Valdes-Scantling tweeted after his team’s 34-31 loss that he had received death threats for that fumble.

“Death threats over a football game? Jesus you people need help. It’s actually sick. I’m good. My team got my back,” the third-year pro out of South Florida tweeted.



That fumble helped seal the game for the Colts, who came back from a 14-point halftime deficit because of a Packers defense that struggled to stop the run and an offense that turned off following intermission.

Still, Valdes-Scantling played a big part in pushing the game to overtime. Shortly before halftime, the 26-year-old receiver burned his defender down field, drawing a 51-yard pass interference call. Quarterback Aaron Rodgers found running back Jamaal Williams for a score on the next play.

And with time winding down late in regulation, Rodgers and Green Bay were backed up at their own six-yard line, facing a third-and-10.

Rodgers fired a high, floating ball deep down field, and Valdes-Scantling reeled the pass in for a 47-yard gain. That chunk play enabled Mason Crosby to kick the game-tying field goal, sending the game to overtime.

Valdes-Scantling finished the matchup with three catches for 55 yards. Last week, in a win over the Jaguars, he pulled down four catches for 149 yards and a score. And a week before that, his two catches against the 49ers resulted in two touchdowns.

So even with his costly fumble — and a history of drops — coach Matt LaFleur backed Valdes-Scantling after the game.

“I know he’s really hurting right now,” LaFleur said (via ESPN). “He made so many plays for us and not only in the pass game but in the run game, stuff that you guys probably don’t even notice that we’re not getting the yardage that we get if he’s not blocking his ass off.

“So I can live with MVS. I’ve got more confidence in him now than probably ever. I think he continues to get better each and every day. Every time we go out there, he’s providing big plays.”

And after Valdes-Scantling tweeted about the death threats, many of his teammates also tweeted their support for him, including Davante Adams and Christian Kirksey.

“Been there my dawg,” Adams tweeted. “You know we got you! We all you need.”
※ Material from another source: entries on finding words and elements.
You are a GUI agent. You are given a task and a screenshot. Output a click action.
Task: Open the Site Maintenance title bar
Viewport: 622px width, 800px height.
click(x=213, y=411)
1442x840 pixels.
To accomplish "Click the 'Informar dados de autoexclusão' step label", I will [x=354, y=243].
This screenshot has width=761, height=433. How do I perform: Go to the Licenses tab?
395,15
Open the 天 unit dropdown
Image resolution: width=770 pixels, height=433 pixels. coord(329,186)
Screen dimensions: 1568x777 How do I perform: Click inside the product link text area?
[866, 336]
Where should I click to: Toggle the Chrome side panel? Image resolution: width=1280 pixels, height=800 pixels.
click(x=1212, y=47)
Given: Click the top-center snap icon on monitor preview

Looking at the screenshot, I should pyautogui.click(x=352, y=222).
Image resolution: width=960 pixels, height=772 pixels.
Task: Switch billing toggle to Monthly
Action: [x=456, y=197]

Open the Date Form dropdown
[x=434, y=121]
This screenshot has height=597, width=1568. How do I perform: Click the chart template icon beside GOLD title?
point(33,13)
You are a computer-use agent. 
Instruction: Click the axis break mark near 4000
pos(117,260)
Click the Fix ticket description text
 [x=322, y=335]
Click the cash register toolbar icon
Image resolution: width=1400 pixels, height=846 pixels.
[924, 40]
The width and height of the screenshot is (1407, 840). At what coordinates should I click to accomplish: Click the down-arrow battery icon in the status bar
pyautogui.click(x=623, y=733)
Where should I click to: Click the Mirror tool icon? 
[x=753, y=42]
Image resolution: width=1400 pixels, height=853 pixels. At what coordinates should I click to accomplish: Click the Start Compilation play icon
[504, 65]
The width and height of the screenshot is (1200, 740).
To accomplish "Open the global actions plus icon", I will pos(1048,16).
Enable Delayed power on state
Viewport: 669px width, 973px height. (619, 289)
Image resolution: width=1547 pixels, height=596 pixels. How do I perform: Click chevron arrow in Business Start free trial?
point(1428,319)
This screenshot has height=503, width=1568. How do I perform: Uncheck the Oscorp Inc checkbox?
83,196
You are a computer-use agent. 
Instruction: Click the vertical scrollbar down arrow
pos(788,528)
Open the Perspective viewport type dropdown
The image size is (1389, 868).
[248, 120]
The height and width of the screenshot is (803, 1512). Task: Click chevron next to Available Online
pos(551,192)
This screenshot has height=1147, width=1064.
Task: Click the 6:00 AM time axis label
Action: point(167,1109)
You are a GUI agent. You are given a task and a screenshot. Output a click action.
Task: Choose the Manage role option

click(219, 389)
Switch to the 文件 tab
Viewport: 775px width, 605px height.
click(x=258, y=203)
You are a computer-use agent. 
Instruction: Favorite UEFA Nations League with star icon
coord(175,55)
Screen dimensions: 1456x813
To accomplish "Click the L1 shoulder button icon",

Valdes-Scantling isn’t alone in receiving hostile messages from so-called fans. During the NBA Finals, Danny Green said he and his fiancée received death threats after he missed what could have been the series-winning 3-pointer for the Lakers. Several Astros players, including Josh Reddick, said they received death threats following the team’s sign-stealing scandal.

And last week, after Ravens center Matt Skura struggled to cleanly snap the ball during Baltimore’s loss to the Patriots, he posted on Instagram asking fans to leave his family out of “hateful and threatening messages.”

“That’s a human being at the end of the day, that’s my teammate, that’s my brother,” quarterback Lamar Jackson said last week. “That’s just BS.”